Cardinal Francis E. George of Chicago informed Father Pfleger of the suspension in a letter dated April 27 and made public by the archdiocese.
The cardinal told the priest that he had “already left the Catholic Church and are therefore not able to pastor a Catholic parish” after saying in national and local media interviews that he would refuse any assignment other than as pastor of St. Sabina Church.
Father Pfleger’s remarks, Cardinal George wrote, “short-circuited” efforts that had been under way for weeks assigning Father Pfleger as president of Leo Catholic High School so he could continue working in the same neighborhood in which he was a pastor for nearly 30 years.
“A Catholic priest’s inner life is governed by his promises, motivated by faith and love, to live chastely as a celibate man and to obey his bishop,” Cardinal George wrote. “Breaking either promise destroys his vocation and wounds the church.”
Parishioners and supporters planned to rally in support of Father Pfleger and meet with the media April 28 at the cardinal’s residence.
Father Pfleger did not return a call seeking comment.
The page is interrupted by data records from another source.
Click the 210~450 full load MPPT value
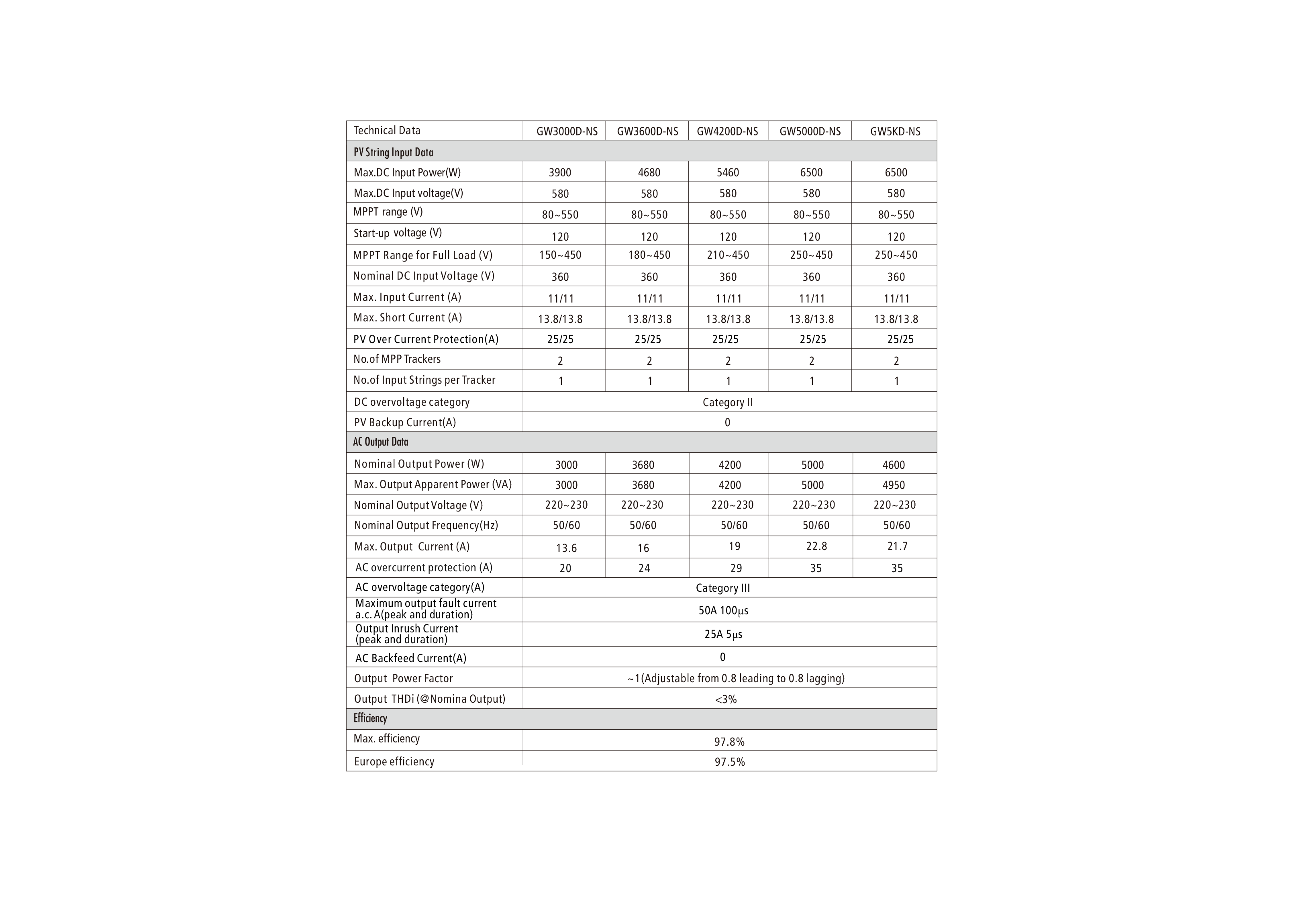Viewport: 1302px width, 904px height. (727, 255)
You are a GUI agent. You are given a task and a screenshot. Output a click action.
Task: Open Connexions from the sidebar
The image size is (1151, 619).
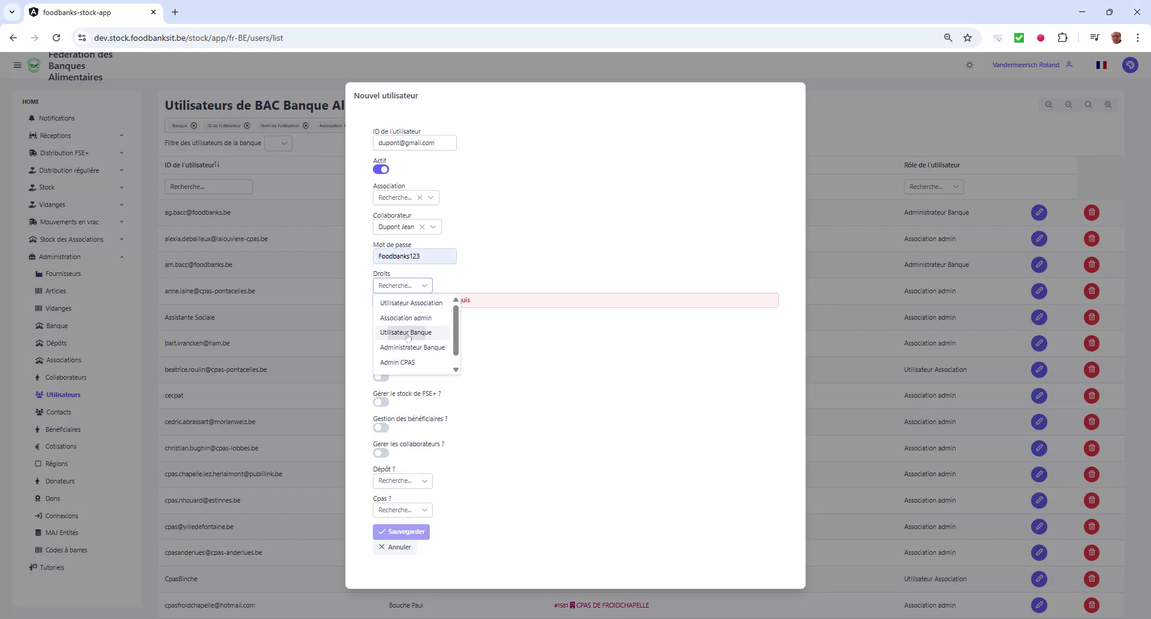(61, 515)
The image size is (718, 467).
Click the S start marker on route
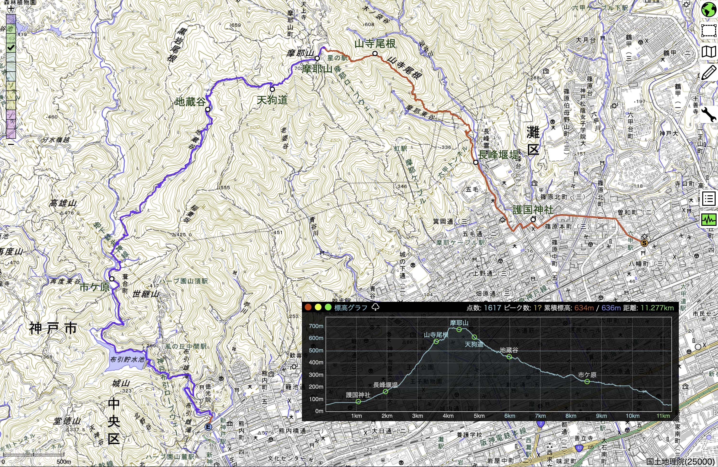644,243
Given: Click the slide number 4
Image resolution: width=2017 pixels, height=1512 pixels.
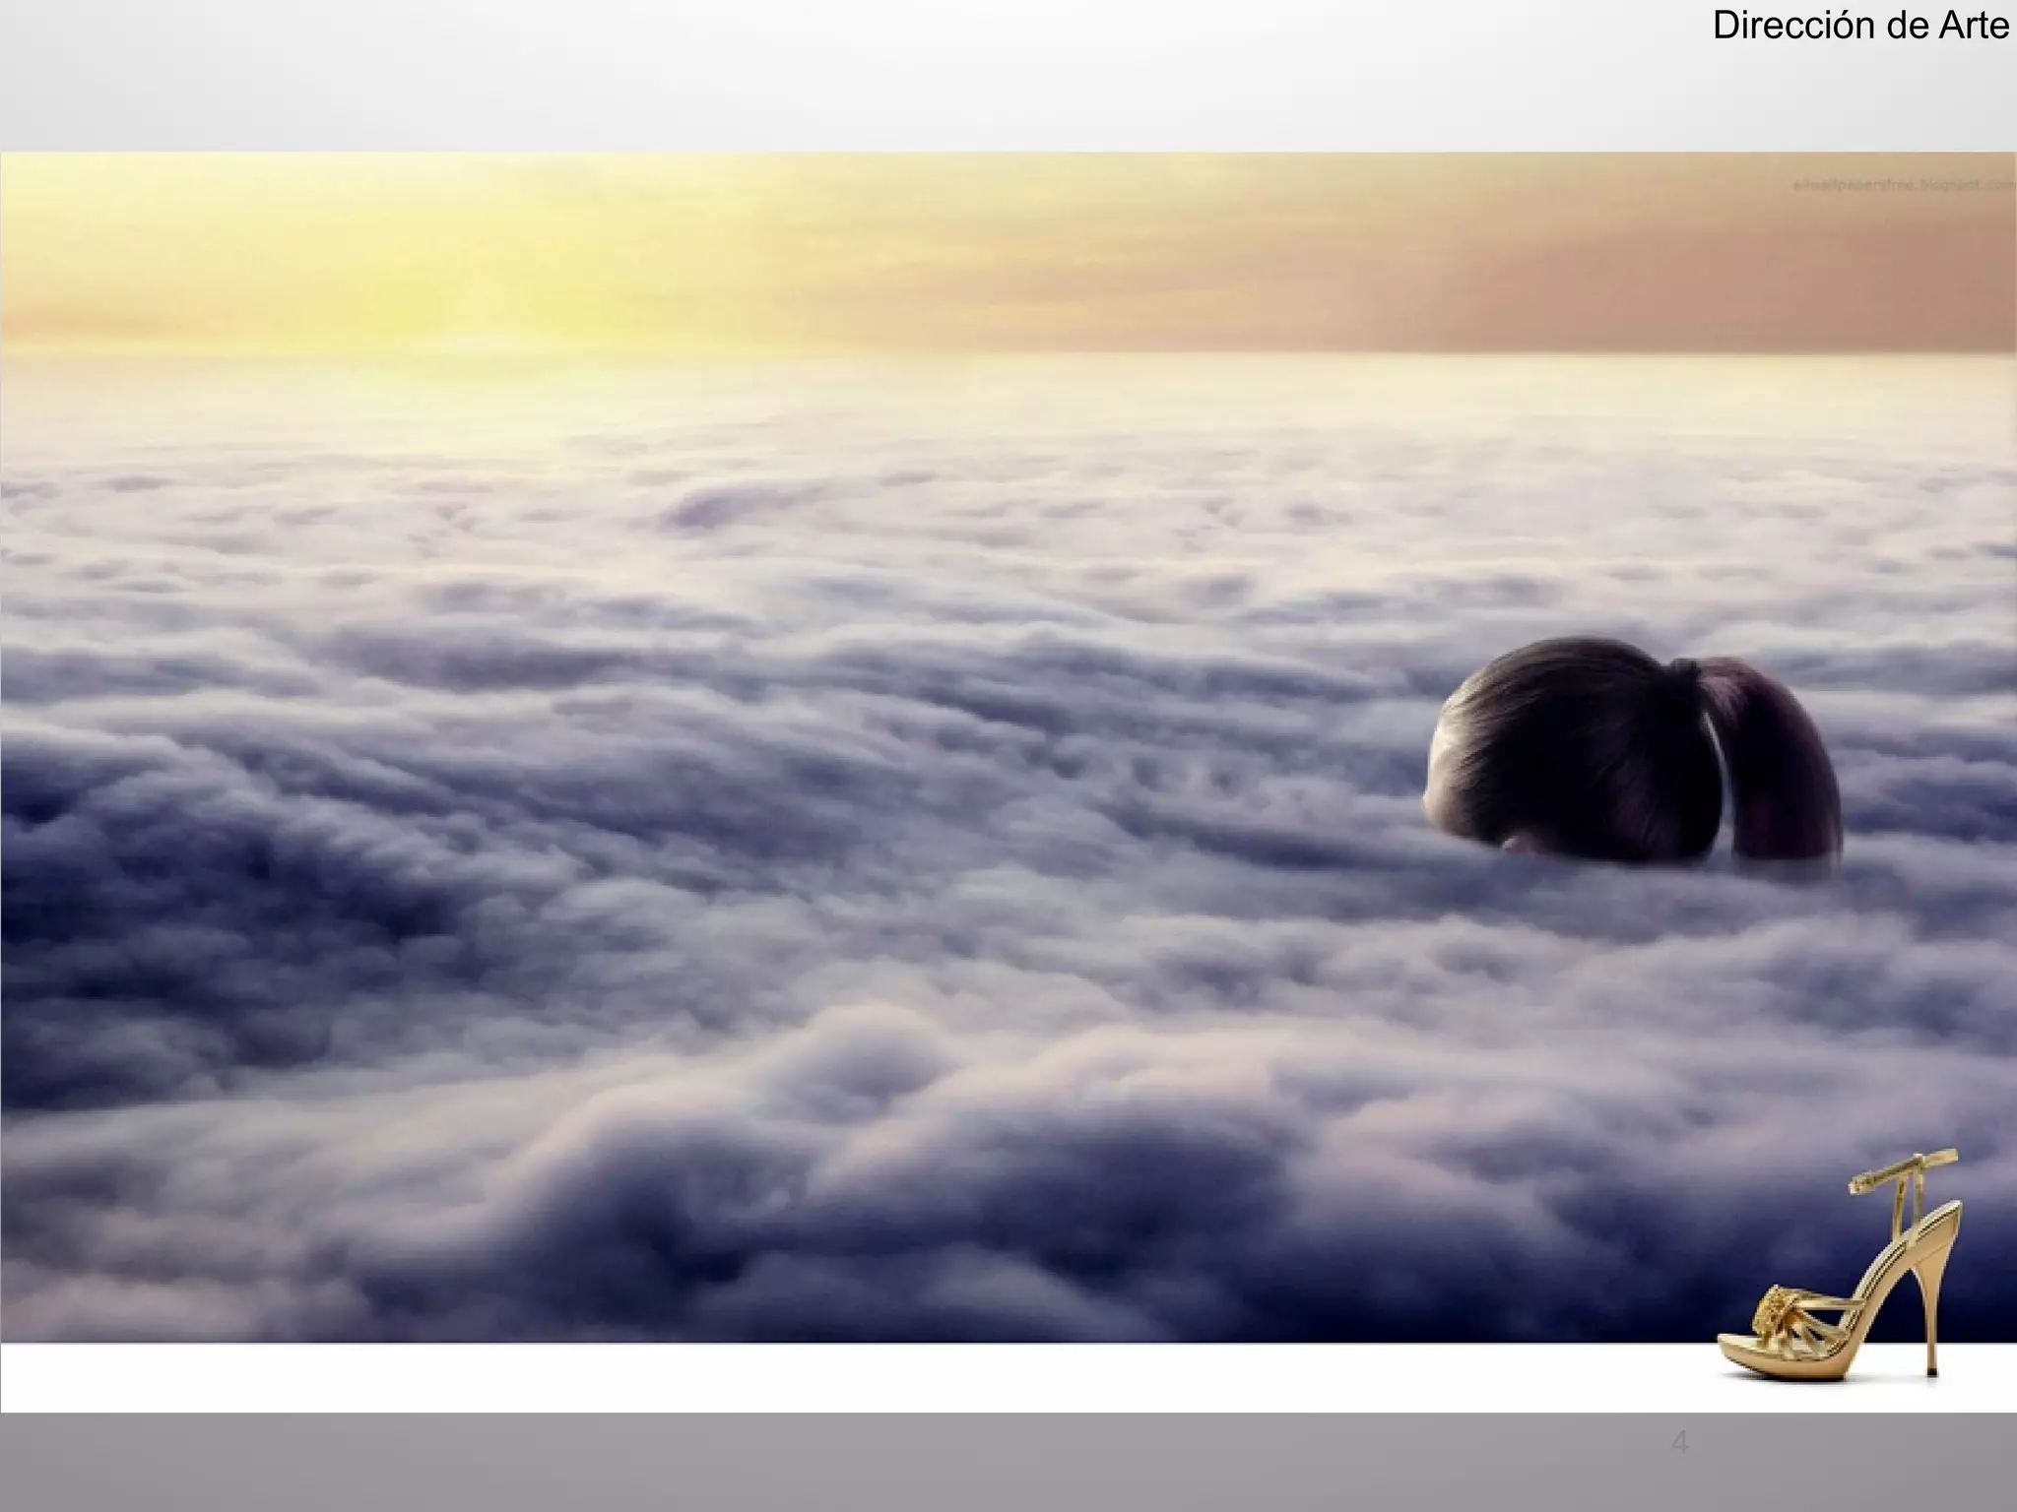Looking at the screenshot, I should coord(1679,1443).
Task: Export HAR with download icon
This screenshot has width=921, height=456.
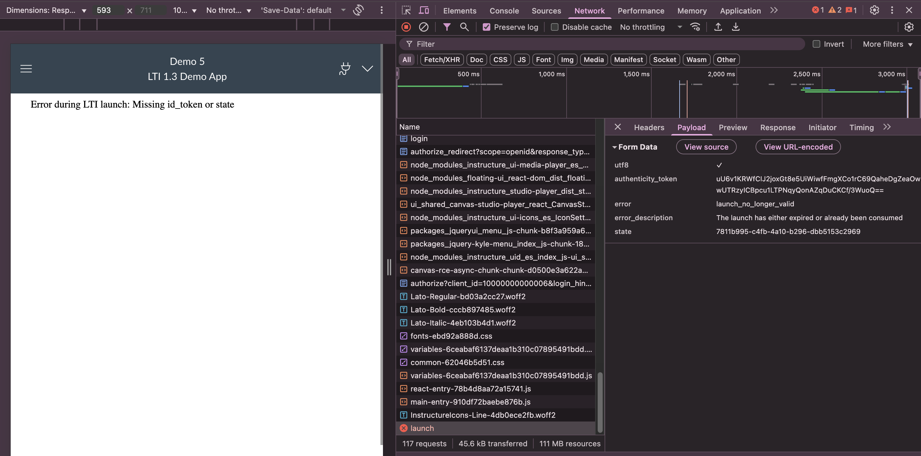Action: click(735, 27)
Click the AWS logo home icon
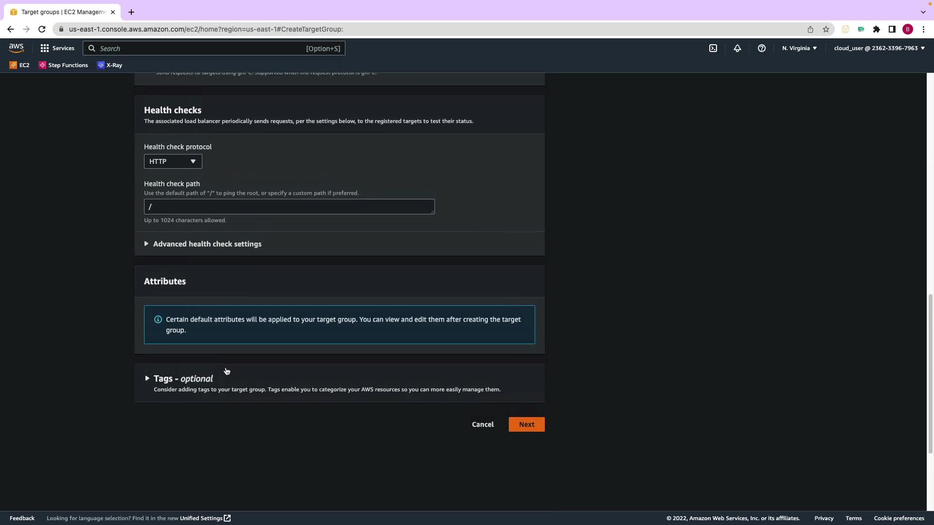 coord(16,48)
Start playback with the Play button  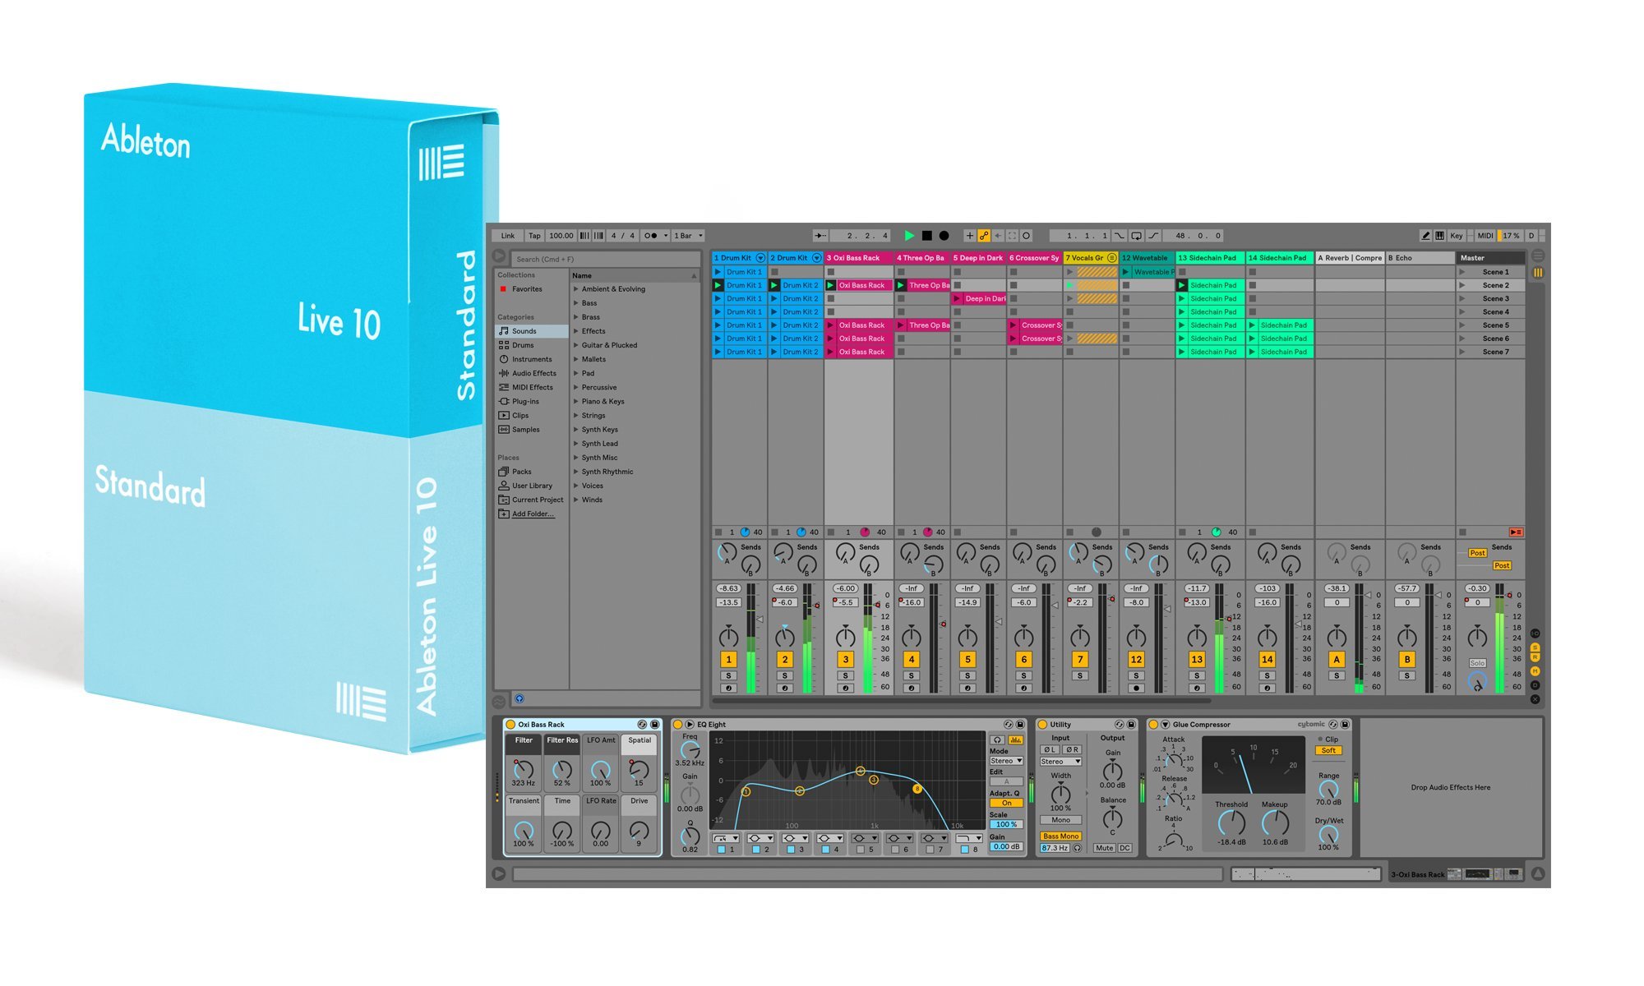click(910, 236)
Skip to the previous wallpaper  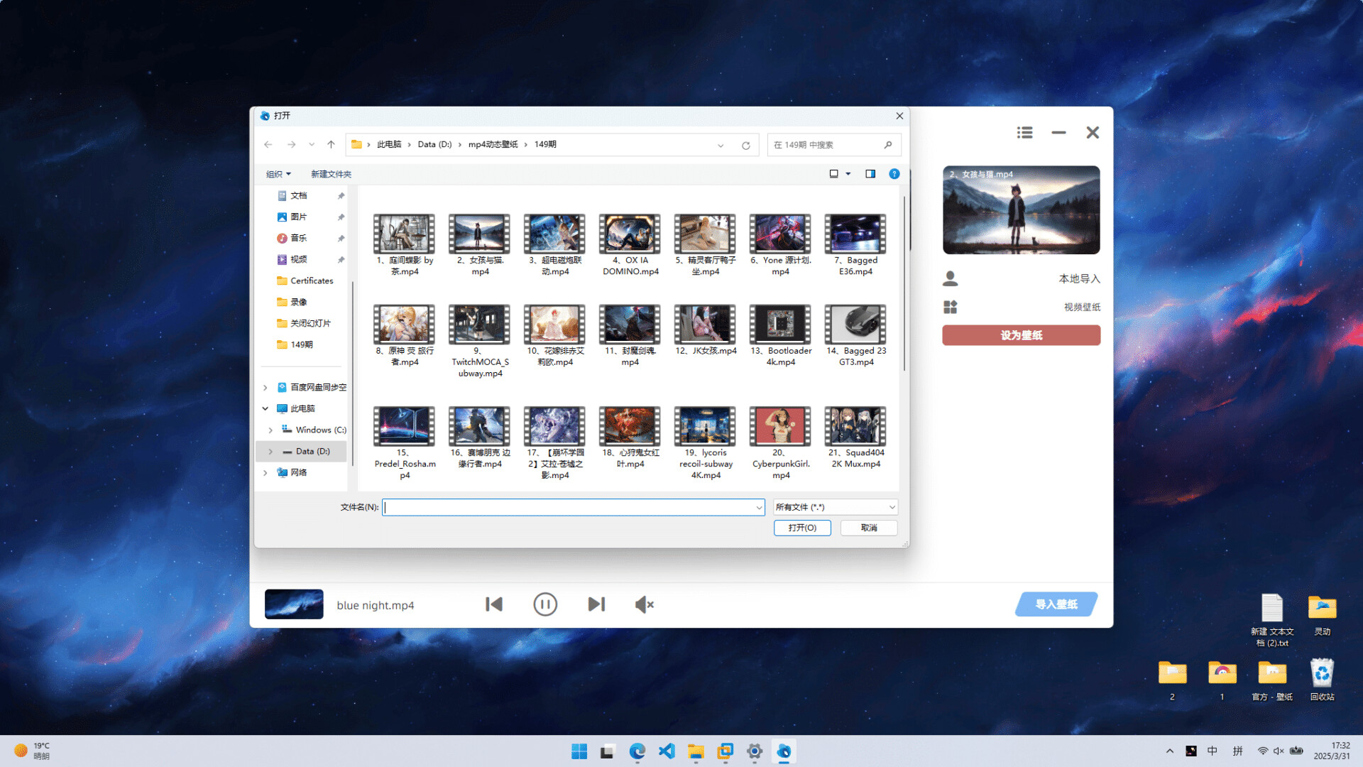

Cardinal George appointed Father Thulani Magwaza, associate pastor of St. Sabina, as parish administrator. He will be assisted by Father Andrew Smith, a priest serving at St. Ailbe Parish in Chicago.
In an interview on “Smiley and West” in early April, Father Pfleger told hosts Tavis Smiley and Cornel West that Cardinal George was seeking to remove him from St. Sabina and that he had been offered the presidency of a nearby high school. Father Pfleger described the school as “dying” and that he was told “I’d have no power to do anything but sit there and raise money.”
“I said that’s not my power, that’s not my gift,” Father Pfleger said in the interview.
He said he offered to take the high school under the auspices of St. Sabina Parish and hire an African-American principal, who would be the first in the school’s history.
Cardinal George denied in the letter that his intention was to remove the priest, saying such action is reserved for clergy who have sexually abused children or were involved in financial malfeasance. The cardinal also wrote that on several occasions Father Pfleger indicated he did not want to remain as pastor of St. Sabina for the length of his priestly ministry.
The cardinal said the move to the school would allow Father Pfleger to continue his work on education in the African-American community, gun violence and service to the poor.
The priest’s social justice activism, outspokenness on racism and comments on political issues at times have irritated archdiocesan officials. Most recently he was placed on a two-week leave from ministry after making national headlines for critical comments aimed at then-Democratic presidential candidate Hillary Rodham Clinton during the 2008 primary campaign.